Storage Backends

A StorageBackend is an object used to store data generated as part of property calculations, and to retrieve that data for use in future calculations.

In general, most data stored in a storage backend is stored in two parts:

  • A JSON serialized representation of this class (or a subclass), which contains lightweight information such as the state and composition of a system.

  • A directory like structure (either directly a directory, or some NetCDF like compressed archive) of ancillary files which do not easily lend themselves to be serialized within a JSON object, such as simulation trajectories, whose files are referenced by their file name by the data object.

The ancillary directory-like structure is not required if the data may be suitably stored in the data object itself.

Data Storage / Retrieval

Each piece of data which is stored in a backend must inherit from the BaseStoredData class, will be assigned a unique key. This unique key is both useful for tracking provenance if this data is re-used in future calculations, and also can be used to retrieve the piece of data from the storage system.

In addition to retrieval using the data keys, each backend offers the ability to perform a ‘query’ to retrieve data which matches a set of given criteria. Data queries are implemented via BaseDataQuery objects, which expose different options for querying for specific types of data (such a simulation data, trained models, etc.).

A query may be used for example to match all simulation data that was generated for a given Substance in a particular phase:

# Look for all simulation data generated for liquid water
substance_query = SimulationDataQuery()

substance_query.substance = Substance.from_components("O")
substance_query.property_phase = PropertyPhase.Liquid

found_data = backend.query(substance_query)

The returned found_data will be a dictionary with keys of tuples and values as lists of tuples. Each key will be a tuple of the values which were matched, for example the matched thermodynamic state, or the matched substance. For each value tuple in the tuple list, the first item in the tuple is the unique key of the found data object, the second item is the data object itself, and the final object is the file path to the ancillary data directory (or None if none is present).

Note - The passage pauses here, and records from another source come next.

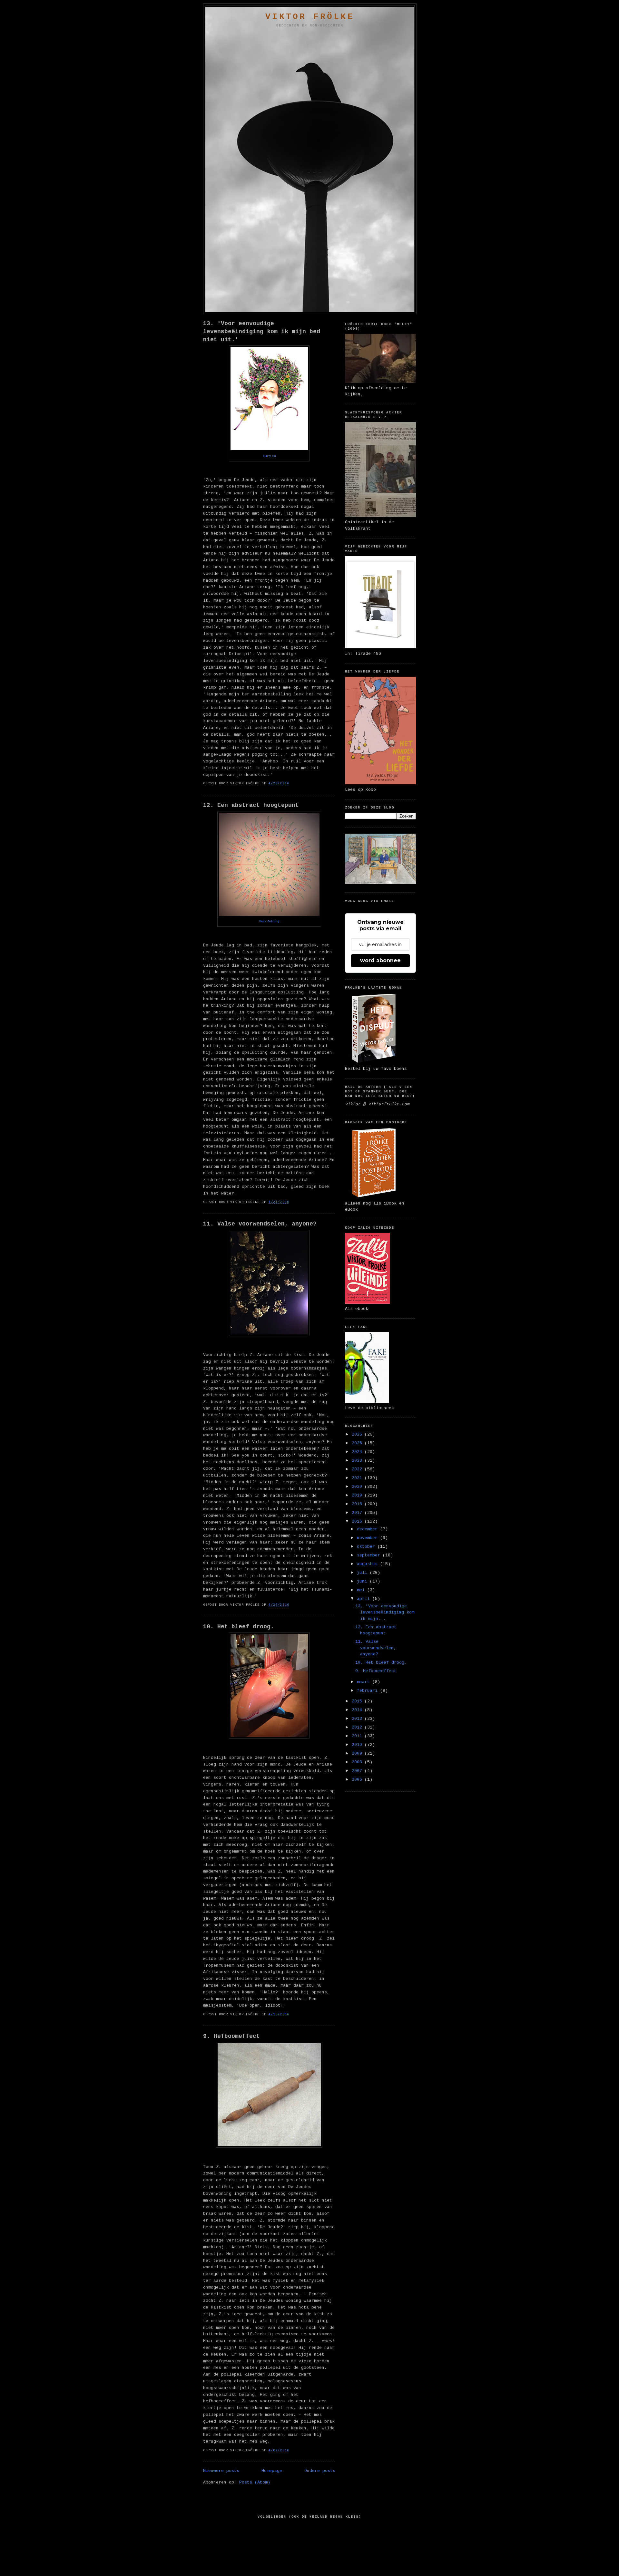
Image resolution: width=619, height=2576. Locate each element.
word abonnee (380, 960)
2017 (358, 1512)
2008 (358, 1762)
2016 (358, 1521)
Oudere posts (319, 2470)
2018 (358, 1504)
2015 (358, 1701)
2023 (358, 1460)
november (368, 1537)
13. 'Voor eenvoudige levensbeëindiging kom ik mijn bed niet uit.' (261, 331)
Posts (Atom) (254, 2482)
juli (363, 1572)
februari (368, 1690)
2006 (358, 1779)
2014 (358, 1710)
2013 (358, 1718)
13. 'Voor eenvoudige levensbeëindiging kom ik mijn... (384, 1612)
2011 (358, 1736)
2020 (358, 1486)
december (368, 1529)
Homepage (271, 2470)
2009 (358, 1753)
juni (363, 1581)
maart (364, 1682)
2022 (358, 1469)
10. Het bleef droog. (238, 1626)
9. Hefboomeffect (231, 2036)
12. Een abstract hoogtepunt (251, 805)
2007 (358, 1770)
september (370, 1555)
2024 (358, 1451)
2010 (358, 1744)
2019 (358, 1495)
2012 (358, 1727)
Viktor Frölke (309, 17)
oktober (367, 1546)
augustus (368, 1564)
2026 (358, 1434)
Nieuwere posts (221, 2470)
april (364, 1598)
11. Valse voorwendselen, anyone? (260, 1224)
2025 (358, 1443)
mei (362, 1590)
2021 (358, 1478)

See the Data Classes and Queries page for more information about the available data classes, queries and their details.

Implementation

A StorageBackend must at minimum implement a structure of:

class MyStorageBackend(StorageBackend):

    def _store_object(self, object_to_store, storage_key=None, ancillary_data_path=None):
        ...

    def _retrieve_object(self, storage_key, expected_type=None):
        ...

    def _object_exists(self, storage_key):
        ...

where

  • _store_object() must store a BaseStoredData object as well as optionally its ancillary data directory, and return a unique key assigned to that object.

  • _retrieve_object() must return the BaseStoredData object which has been assigned a given key if the object exists in the system, as well as the file path to ancillary data directory if it exists.

  • _object_exists() should return whether any object still exists in the storage system with a given key.

All of these methods will be called under a reentrant thread lock and may be considered as thread safe.